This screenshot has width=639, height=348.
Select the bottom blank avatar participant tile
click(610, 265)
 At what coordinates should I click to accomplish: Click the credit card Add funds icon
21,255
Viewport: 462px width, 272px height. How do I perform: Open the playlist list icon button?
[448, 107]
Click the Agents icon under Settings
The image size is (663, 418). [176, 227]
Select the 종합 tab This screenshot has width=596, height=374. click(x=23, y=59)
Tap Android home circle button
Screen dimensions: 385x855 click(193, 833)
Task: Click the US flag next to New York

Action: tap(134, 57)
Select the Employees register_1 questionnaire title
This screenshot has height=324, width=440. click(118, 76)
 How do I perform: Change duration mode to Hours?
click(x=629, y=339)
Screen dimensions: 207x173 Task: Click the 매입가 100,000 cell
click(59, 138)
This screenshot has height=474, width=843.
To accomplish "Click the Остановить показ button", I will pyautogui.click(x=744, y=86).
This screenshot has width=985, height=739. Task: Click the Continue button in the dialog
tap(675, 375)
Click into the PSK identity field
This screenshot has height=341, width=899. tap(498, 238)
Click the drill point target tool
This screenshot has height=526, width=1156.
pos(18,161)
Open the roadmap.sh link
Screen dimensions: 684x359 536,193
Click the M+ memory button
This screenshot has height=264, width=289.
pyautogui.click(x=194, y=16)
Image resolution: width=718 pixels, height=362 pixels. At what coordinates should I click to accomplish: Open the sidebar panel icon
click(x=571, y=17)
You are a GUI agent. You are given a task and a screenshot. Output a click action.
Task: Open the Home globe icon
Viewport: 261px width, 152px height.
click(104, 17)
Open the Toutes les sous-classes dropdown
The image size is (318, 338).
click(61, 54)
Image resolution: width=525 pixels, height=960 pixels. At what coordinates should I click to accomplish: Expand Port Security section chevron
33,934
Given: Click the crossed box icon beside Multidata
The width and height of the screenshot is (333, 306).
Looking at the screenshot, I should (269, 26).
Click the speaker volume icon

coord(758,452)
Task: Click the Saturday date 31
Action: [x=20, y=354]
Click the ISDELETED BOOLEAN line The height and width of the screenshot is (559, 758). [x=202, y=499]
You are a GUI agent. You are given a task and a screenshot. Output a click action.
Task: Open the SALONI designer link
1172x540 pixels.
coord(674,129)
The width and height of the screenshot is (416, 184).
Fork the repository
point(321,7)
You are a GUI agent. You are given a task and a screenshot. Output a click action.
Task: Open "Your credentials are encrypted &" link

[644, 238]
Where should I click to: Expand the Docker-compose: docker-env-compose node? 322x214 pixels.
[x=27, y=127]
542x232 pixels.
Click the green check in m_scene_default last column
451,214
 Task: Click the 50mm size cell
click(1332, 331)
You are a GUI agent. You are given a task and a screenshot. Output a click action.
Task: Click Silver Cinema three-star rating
******************************
__EXERCISE INSTRUCTIONS__
Copy every line of the material above that contains the string "Select", matching its capitalization exactly.

__EXERCISE RESULT__
Select the bottom blank avatar participant tile
Select the 종합 tab This screenshot has width=596, height=374. click(x=23, y=59)
Select the Employees register_1 questionnaire title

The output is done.